> _TRECHO CITADO_
···
Nessa mesma linha, é preciso dizer que outro significativo e emblemático elogio aos mineiros foi feito por um não mineiro, pelo grande Alceu Amoroso Lima, em Voz de Minas, de 1945, que nos viu com simpatia e generosidade, ainda que nem sempre se possa acompanhá-lo em seus juízos sobre os mineiros.
Depois de Alceu Amoroso Lima, Minas Gerais e os mineiros continuaram sendo objeto de investigação, o que tem rendido textos assinaláveis, como o de Paulo Pinheiro Chagas, A resposta de Juscelino
, que está no livro Arca de Noé, de 1956; como o de João Guimarães Rosa, Minas Gerais
, que está no livro Ave Palavra, de 1970; como o livro de Sylvio de Vasconcelos, Mineiridade. Ensaio de caracterização, de 1968.
Contudo, antes do livro de Alceu Amoroso Lima, em 1944, João Camillo de Oliveira Torres já havia publicado O homem e a montanha, obra que merece figurar entre as mais significativas tentativas de interpretar Minas Gerais em chave ensaística.
João Camillo de Oliveira Torres, nascido em Itabira do Mato Dentro, em 31 de julho de 1915, e que faleceu em Belo Horizonte, em 16 de janeiro de 1973, filho de João Camillo de Oliveira Torres e de Rosa de Assis de Oliveira Drummond, iniciou seus estudos em Itabira, concluindo os estudos intermediários em Belo Horizonte. Bacharelou-se em Filosofia pela Universidade do Distrito Federal do Rio de Janeiro. Em 1937, tornou-se jornalista. Em 1942, passou a lecionar História do Brasil na Faculdade de Filosofia Santa Maria, da então Universidade Católica de Minas Gerais, e História de Minas Gerais na Faculdade de Filosofia da Universidade de Minas Gerais (UFMG). Foi ainda membro do Conselho Estadual de Educação, do Conselho Estadual de Cultura Popular, da Academia Mineira de Letras, do Instituto Histórico de Minas Gerais e do Instituto Histórico e Geográfico Brasileiro. Paralelamente à suas atividades docentes, foi funcionário de carreira do sistema previdenciário público brasileiro, tendo ocupado vários cargos de relevo junto à administração previdenciária.
···
(Entradas de texto e de localização de itens)
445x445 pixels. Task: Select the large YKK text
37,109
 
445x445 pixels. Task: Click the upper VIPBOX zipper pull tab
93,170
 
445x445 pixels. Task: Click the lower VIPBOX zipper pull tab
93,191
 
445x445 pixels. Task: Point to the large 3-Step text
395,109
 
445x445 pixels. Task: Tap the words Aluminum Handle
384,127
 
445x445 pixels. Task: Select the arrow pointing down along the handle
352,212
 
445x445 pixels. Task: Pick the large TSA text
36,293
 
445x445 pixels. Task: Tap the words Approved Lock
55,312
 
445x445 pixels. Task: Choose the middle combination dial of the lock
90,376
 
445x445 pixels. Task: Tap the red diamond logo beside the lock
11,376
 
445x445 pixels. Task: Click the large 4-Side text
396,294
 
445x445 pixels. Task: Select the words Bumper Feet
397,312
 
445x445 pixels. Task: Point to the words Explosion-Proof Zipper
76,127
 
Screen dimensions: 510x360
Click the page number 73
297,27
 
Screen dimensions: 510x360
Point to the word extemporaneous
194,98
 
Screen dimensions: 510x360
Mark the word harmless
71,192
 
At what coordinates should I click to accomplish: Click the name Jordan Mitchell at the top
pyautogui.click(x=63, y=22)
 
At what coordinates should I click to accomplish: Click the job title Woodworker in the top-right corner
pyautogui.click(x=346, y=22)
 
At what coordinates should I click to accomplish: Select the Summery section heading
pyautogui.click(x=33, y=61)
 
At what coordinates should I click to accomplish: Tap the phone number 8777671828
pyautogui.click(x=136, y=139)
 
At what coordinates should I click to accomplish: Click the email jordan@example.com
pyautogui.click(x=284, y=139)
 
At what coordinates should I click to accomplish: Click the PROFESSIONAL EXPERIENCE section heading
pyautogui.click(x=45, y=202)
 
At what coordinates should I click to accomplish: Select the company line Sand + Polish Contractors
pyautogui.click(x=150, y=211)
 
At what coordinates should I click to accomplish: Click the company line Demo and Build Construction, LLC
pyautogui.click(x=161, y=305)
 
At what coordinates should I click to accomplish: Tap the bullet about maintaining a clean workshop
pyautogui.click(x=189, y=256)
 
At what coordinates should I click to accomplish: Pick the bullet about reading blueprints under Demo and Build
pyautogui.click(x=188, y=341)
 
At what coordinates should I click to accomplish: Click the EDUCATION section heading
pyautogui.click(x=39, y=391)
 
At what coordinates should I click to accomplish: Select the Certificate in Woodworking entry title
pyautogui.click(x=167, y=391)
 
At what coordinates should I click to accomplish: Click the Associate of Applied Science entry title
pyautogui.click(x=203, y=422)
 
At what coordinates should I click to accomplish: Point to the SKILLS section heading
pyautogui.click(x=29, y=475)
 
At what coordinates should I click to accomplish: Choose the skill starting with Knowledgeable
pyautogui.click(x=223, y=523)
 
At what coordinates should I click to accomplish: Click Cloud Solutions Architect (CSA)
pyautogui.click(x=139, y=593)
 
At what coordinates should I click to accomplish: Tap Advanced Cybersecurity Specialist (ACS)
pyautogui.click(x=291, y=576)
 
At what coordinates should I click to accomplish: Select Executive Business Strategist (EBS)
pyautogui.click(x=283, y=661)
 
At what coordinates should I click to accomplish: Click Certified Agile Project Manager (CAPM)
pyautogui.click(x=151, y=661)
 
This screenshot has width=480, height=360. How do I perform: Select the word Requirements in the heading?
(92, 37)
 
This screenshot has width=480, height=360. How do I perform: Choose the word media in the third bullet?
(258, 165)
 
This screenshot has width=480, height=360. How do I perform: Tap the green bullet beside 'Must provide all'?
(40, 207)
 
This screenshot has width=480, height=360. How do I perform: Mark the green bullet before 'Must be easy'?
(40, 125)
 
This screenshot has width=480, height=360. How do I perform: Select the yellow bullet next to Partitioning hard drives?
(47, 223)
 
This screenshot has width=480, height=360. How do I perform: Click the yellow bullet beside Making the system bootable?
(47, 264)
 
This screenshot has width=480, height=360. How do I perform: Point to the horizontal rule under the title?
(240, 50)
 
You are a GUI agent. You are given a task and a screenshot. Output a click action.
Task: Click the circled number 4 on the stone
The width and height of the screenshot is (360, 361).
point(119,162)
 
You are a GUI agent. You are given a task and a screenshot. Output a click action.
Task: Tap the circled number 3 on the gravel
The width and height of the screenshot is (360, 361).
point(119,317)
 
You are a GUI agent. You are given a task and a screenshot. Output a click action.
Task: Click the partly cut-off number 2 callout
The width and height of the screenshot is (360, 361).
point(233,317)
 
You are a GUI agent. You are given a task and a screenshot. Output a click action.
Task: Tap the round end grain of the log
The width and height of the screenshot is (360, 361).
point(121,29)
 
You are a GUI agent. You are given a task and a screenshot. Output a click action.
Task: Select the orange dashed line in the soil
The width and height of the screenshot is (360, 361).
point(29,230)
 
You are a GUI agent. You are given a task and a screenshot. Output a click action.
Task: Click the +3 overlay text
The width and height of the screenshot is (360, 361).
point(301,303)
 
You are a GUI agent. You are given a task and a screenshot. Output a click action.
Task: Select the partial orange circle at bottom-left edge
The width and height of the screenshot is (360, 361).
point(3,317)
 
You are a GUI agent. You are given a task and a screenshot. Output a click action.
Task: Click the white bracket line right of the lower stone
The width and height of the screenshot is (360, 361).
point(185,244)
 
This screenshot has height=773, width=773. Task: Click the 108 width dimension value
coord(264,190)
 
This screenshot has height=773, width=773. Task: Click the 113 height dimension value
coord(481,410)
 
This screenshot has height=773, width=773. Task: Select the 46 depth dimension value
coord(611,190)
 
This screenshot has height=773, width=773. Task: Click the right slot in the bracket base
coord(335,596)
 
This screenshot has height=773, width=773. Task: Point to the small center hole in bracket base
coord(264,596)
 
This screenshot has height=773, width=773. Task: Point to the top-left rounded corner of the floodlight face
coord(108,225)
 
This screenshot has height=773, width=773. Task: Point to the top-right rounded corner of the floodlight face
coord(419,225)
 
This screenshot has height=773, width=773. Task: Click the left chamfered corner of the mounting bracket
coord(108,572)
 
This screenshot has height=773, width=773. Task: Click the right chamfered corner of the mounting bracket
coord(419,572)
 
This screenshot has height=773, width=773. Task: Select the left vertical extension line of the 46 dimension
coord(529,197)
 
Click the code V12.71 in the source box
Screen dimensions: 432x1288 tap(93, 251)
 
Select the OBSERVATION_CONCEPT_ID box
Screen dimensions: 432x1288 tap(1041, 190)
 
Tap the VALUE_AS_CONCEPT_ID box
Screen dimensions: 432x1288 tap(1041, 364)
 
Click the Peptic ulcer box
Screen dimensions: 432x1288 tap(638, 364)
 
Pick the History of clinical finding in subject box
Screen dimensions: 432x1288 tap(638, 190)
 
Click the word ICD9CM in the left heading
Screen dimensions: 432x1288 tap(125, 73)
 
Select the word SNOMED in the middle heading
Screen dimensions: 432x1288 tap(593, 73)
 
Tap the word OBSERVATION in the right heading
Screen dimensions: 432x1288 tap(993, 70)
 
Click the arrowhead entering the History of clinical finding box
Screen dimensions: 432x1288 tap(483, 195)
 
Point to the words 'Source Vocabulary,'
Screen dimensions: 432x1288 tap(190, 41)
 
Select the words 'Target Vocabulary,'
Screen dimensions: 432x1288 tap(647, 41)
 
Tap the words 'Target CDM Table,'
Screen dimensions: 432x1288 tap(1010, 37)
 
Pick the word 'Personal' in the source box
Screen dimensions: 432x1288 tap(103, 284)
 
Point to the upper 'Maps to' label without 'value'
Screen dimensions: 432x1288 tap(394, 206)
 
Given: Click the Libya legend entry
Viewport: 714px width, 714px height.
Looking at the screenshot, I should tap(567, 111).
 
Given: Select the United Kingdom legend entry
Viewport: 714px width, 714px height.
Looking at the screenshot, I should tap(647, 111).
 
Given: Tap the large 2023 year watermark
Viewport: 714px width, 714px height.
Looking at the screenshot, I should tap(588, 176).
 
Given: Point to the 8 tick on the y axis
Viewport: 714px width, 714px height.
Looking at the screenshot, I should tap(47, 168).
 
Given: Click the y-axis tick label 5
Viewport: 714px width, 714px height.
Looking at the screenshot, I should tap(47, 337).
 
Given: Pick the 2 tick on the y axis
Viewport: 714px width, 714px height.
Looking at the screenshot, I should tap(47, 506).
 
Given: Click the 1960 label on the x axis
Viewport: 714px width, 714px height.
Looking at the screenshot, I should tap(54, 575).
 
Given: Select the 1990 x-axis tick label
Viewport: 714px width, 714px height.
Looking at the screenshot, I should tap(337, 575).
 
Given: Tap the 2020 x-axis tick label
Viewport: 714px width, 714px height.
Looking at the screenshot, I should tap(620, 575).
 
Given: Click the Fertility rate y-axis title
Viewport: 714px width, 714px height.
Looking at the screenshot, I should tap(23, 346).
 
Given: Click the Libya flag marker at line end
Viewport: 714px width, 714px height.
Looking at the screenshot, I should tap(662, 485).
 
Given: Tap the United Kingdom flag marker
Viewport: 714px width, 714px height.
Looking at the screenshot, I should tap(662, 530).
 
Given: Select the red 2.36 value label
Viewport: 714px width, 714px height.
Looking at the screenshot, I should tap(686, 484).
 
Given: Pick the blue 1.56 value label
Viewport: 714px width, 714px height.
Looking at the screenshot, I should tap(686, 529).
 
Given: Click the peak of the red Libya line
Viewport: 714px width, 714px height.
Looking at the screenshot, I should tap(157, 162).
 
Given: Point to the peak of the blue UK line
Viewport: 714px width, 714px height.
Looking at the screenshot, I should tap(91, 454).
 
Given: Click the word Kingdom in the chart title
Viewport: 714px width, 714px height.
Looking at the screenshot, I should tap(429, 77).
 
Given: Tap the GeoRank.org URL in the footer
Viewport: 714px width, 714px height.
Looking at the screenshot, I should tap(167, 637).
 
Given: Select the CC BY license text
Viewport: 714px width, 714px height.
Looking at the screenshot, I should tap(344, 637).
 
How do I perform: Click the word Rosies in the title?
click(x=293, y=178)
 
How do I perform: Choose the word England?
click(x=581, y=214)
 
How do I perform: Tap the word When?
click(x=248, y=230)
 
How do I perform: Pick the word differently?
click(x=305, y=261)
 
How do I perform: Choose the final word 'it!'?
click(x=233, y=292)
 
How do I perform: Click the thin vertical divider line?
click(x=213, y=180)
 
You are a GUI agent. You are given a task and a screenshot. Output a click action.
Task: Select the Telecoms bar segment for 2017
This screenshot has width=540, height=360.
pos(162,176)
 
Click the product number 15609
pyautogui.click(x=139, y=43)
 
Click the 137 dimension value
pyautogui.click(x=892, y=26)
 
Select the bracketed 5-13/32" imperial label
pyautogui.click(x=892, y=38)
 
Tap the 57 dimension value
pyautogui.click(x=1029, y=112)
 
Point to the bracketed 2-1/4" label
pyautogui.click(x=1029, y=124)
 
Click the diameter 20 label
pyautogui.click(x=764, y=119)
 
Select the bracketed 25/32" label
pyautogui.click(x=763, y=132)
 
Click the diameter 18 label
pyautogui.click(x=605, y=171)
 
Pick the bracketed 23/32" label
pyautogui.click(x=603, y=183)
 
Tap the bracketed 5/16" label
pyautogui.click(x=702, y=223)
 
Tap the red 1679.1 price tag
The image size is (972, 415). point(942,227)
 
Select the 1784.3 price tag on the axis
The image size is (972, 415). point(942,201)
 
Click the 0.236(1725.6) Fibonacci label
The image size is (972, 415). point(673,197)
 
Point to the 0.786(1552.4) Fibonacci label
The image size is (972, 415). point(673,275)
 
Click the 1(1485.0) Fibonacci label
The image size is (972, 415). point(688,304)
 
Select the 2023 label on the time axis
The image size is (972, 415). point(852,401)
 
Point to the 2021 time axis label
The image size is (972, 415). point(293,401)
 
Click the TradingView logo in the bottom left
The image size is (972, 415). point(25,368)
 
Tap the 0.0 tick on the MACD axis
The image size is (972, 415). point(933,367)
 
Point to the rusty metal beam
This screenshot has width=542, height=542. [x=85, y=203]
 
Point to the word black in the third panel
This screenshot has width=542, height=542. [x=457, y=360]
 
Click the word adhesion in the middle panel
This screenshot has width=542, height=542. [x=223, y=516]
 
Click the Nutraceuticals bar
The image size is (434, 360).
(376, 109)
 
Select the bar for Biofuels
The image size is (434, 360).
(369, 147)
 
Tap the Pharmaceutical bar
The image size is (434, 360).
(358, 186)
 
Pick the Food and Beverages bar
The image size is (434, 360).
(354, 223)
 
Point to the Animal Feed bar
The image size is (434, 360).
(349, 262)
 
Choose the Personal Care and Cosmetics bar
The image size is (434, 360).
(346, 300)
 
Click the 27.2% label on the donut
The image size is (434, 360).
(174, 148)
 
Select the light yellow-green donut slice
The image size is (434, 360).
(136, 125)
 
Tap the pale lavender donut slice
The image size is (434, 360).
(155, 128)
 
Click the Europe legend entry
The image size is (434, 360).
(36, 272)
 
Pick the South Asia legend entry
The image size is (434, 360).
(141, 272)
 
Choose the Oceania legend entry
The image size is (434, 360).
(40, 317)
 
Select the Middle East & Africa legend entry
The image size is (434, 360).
···
Como fica o trecho sobre os mineiros, de "Contudo, antes do" até "em chave ensaística.", se "O homem e a montanha" for renomeado para "A montanha e o homem"? Reescreva essa parte com a troca.

> _RESULTADO DA TAREFA_
Contudo, antes do livro de Alceu Amoroso Lima, em 1944, João Camillo de Oliveira Torres já havia publicado A montanha e o homem, obra que merece figurar entre as mais significativas tentativas de interpretar Minas Gerais em chave ensaística.